There are a number of choice tidbits in the article. This sure is true:
"The contributors are typically motivated less by altruism than by self-interest."
When I joined the DasBlog project after the 1.6 release, it was totally because DasBlog wasn't meeting my needs (scale, features, etc) and I thought it'd be easier to contribute than to jump to another engine. Omar has said before that he joined the team to be a better programmer.
As I worked on it more, I used DasBlog, selfishly, as a place to try out ideas and techniques that I would eventually put to use at work.
"Of the roughly 130,000 open-source projects on SourceForge.net, an online hub for open-source software projects, only a few hundred are active, and fewer still will ever lead to a useful product."
Yikes. That's scathing; I wonder if it's true. SF seems a lot more active and vibrant than that to me, but I could be just seeing what I want to see. Only a few hundred active projects?
With all projects there's a lot of talk, and a lot of time pressure as everyone has a life. It's a little frustrating when folks submit a bug when they could submit a bug and a patch. CVS and Universal Diffs make this a lot easier, but I'm as guilty as the next guy. If it's not fantastically simple to post a patch and have it heard, who has the time to bother? Stuart has offered a number of patches to Subversion, and really struggled to get them into the final product - or even to be heard.

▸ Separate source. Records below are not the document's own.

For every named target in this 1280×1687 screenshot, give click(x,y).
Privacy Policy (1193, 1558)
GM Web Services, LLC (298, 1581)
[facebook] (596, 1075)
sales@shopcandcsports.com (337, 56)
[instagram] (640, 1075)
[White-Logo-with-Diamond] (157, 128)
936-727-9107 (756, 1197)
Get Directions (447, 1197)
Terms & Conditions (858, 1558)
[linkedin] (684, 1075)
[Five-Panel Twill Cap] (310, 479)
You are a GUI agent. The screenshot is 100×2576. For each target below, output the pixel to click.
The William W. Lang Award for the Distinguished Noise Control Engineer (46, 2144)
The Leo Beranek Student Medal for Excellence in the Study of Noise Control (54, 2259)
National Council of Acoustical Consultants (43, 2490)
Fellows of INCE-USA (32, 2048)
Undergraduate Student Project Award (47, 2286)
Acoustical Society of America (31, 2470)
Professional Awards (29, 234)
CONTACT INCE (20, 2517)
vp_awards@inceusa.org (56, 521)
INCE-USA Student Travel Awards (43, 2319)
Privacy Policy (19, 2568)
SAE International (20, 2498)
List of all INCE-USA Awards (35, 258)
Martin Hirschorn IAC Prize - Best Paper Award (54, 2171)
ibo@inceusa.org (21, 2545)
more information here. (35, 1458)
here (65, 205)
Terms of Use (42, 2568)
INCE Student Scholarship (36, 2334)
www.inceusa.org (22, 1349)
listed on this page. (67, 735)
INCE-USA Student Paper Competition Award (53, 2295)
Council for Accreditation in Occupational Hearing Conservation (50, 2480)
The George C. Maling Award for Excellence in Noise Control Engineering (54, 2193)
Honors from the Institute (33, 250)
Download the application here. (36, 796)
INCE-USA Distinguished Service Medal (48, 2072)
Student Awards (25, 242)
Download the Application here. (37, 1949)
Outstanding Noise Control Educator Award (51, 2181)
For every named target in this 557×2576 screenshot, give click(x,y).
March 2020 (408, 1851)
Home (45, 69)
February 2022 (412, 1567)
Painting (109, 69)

How easy should it be? Is "Right-Click | Make Patch" then "email patch" easy enough?
I'm sure there are (sadly) lots of folks who submitted bugs or asked for help but just happened to pick a bad week where Omar, myself, Tom or the rest of the team was busy with life.
Aside: I wonder if there are crucial patches to the Linux Kernel that didn't get in because Linus had a bad day when the patch was submitted?
It's very difficult to get folks to commit themselves to a project that pays them nothing. The hours are long, the tech support brutal, the users unforgiving and the bugs neverending.
If you work on a Open Source Project, why do you do it? When will you stop?